The comments come after the Human Fertilisation and Embryology Authority (HFEA) tripled the payment to women donating their eggs from £250 to £750 per cycle of donation. The remarks ignore the concerns of thousands of donor-offspring, now in adulthood, who are demanding their rights, and often oppose egg and sperm donations altogether as an attack on the natural ties.
HEFA chair, Lisa Jardine, said clinics should improve their, "customer service," amid fears male donors are being made to feel neglected or unimportant, The Daily Telegraph reports.
Launching a new drive to raise the public awareness of donation, Ms Jardine said she wanted egg donation to become, "as obvious as blood donation.” Large numbers of men express an interest in donating to IVF clinics only to find their phone calls are not returned, their names are spelt wrong on forms or they are made to feel unwelcome in waiting rooms, she said.
One solution being considered by the HFEA is to set up, "centres of excellence," where sperm and eggs are collected, rather than asking donors to attend clinics where the recipients are viewed by staff as the main priority.
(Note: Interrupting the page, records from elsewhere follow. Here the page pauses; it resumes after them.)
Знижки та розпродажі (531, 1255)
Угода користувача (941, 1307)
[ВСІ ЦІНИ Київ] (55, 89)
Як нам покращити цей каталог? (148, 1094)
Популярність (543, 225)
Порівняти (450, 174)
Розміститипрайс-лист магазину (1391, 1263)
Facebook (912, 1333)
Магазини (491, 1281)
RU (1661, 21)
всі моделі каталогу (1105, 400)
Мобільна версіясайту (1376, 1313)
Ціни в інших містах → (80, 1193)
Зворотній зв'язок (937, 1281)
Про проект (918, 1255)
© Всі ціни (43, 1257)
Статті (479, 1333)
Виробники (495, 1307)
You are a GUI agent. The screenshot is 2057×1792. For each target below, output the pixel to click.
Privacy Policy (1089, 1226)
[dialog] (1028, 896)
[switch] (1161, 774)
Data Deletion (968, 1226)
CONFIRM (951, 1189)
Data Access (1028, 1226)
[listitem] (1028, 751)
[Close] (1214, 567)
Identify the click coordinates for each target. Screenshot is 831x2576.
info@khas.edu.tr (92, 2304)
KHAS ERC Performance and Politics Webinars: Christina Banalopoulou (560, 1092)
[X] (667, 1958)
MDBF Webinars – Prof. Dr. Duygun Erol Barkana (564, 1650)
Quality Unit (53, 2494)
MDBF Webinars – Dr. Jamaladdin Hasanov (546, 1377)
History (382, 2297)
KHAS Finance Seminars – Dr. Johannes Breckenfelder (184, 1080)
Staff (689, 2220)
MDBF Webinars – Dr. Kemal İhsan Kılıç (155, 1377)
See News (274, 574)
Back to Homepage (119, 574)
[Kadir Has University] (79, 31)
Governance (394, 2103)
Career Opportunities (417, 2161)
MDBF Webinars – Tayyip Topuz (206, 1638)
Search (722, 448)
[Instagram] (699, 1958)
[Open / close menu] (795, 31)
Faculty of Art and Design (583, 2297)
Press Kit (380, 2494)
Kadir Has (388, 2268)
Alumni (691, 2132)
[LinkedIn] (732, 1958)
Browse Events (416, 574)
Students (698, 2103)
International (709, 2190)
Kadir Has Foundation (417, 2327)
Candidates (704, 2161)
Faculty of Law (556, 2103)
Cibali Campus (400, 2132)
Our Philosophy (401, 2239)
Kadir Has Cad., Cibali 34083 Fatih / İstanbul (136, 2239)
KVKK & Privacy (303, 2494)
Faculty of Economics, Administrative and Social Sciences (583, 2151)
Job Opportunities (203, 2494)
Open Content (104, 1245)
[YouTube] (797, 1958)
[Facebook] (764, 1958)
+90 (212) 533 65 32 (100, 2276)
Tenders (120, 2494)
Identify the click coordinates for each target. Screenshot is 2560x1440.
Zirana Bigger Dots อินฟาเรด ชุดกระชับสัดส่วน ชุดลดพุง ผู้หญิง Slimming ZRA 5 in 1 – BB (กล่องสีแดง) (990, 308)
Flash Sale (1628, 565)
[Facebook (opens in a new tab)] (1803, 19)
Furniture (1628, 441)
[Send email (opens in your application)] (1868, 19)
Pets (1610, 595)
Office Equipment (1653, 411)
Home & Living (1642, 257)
She said, "We think some patients in centres are not being encouraged that they might donate.
"We have some evidence, somewhat anecdotal, that donors are not particularly welcomed at clinics. Clinics are more and more busy and donors are [treated as] a sort of side issue."
Women going through treatment, who will most likely produce more eggs than they need for themselves, should be encouraged to donate them to others, she added. HFEA figures show there were 480 new sperm donors registered in 2010, alongside 1,258 egg donors, compared with 323 sperm donors and 1,241 egg donors in 2000.
In 2009, 1,084 children were born from donor sperm and 593 from donor eggs. Donor embryos accounted for a further 79 children.
Laura Witjens, Chair of the National Gamete Donation Trust, said raising awareness about sperm and egg donation could make it a subject people, "talk about in the pub," and end the stigma around male donors. She said, "Egg donors, rightly or wrongly, are still seen as very good people; sperm donors are seen sometimes as a dirty man."
Previously, Ms Jardine suggested that the longstanding ban on selling sperm and eggs should be reconsidered to address a shortage of donors. In 2009, she said payments to donors might reduce the number of couples travelling abroad for fertility treatment.
New rules brought in 2005, which mean that the children of sperm and egg donors can trace their donor parents, and strict rules against payments, have meant that fewer people are now donating their sperm and eggs for fertility treatment services.
The new rules were prompted by a finding by the British High Court that anonymous sperm and egg donations breached the human rights of the children conceived through donor gametes. The case was taken by Dr Joanna Rose, herself conceived through donor sperm.